92.223.106.xxx - - [22/Mar/2022:12:14:35 +0100] "GET /kontakt/ HTTP/1.0" 302 0 "https://MYDOMAIN.de/kontakt/" "Mozilla/5.0 (Windows NT 10.0; WOW64) AppleWebKit/537.36 (KHTML, like Gecko) Chrome/90.0.4430.85 Safari/537.36" "MYDOMAIN.de"
92.223.106.xxx - - [22/Mar/2022:12:14:35 +0100] "GET /error_http_403/ HTTP/1.0" 200 42832 "https://www.MYDOMAIN.de/error_http_403/" "Mozilla/5.0 (Windows NT 10.0; WOW64) AppleWebKit/537.36 (KHTML, like Gecko) Chrome/90.0.4430.85 Safari/537.36" "www.MYDOMAIN.de"
92.223.106.xxx - - [22/Mar/2022:12:14:35 +0100] "GET /kontakt/ HTTP/1.0" 200 46904 "https://www.MYDOMAIN.de/kontakt/" "Mozilla/5.0 (Windows NT 10.0; WOW64) AppleWebKit/537.36 (KHTML, like Gecko) Chrome/90.0.4430.85 Safari/537.36" "www.MYDOMAIN.de"
92.223.106.xxx - - [22/Mar/2022:12:14:36 +0100] "POST /kontakt/ HTTP/1.0" 302 0 "https://www.MYDOMAIN.de/kontakt/" "Mozilla/5.0 (Windows NT 10.0; WOW64) AppleWebKit/537.36 (KHTML, like Gecko) Chrome/90.0.4430.85 Safari/537.36" "www.MYDOMAIN.de"
92.223.106.xxx - - [22/Mar/2022:12:14:37 +0100] "GET /error_http_403/ HTTP/1.0" 200 42832 "https://www.MYDOMAIN.de/error_http_403/" "Mozilla/5.0 (Windows NT 10.0; WOW64) AppleWebKit/537.36 (KHTML, like Gecko) Chrome/90.0.4430.85 Safari/537.36" "www.MYDOMAIN.de"
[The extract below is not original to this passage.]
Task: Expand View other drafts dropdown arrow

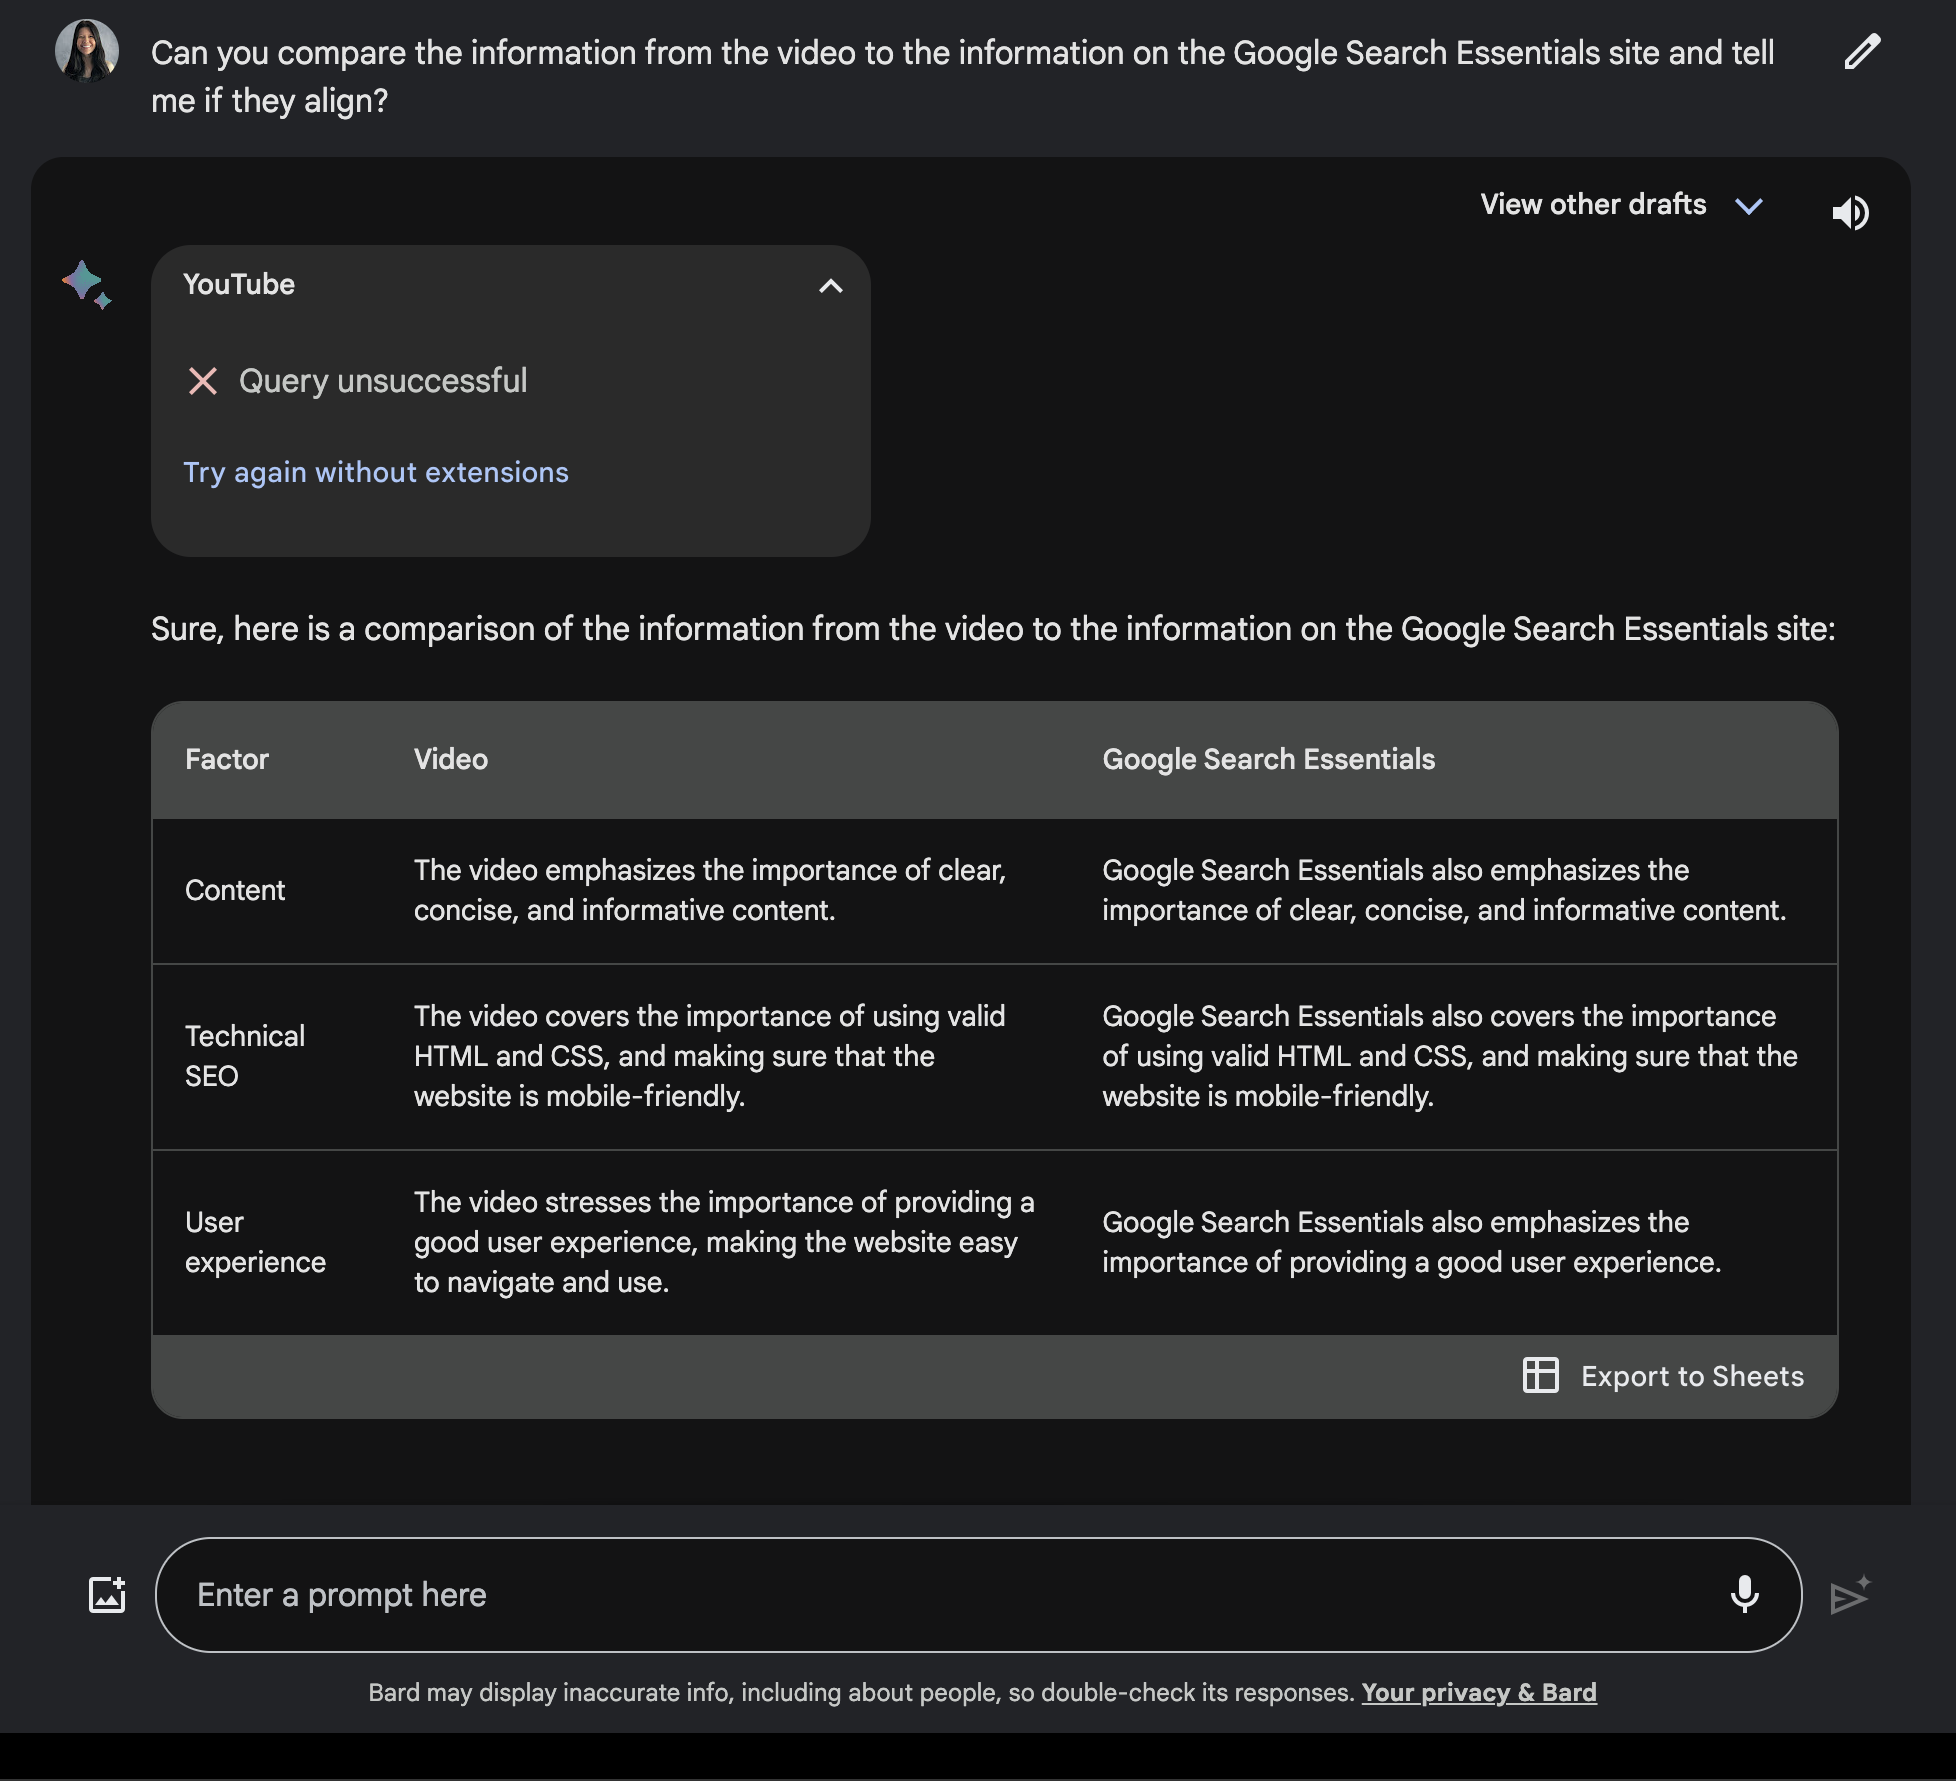Action: [1748, 206]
So the first request to the blocked page is corrrectly being redirected. But the second one – all within one second – is not blocked, allowing the POST request on the contact form transmitting spam data – which even triggers another redirect, but too late.

Additional info: WP Super Cache is active.

Questions:
Anything wrong with my setup?
Does the plugin have any limitations when it comes to quick requests on the same resource?
Possibly a bug in the plugin?

Thanks for reading, appreciating any helpful response!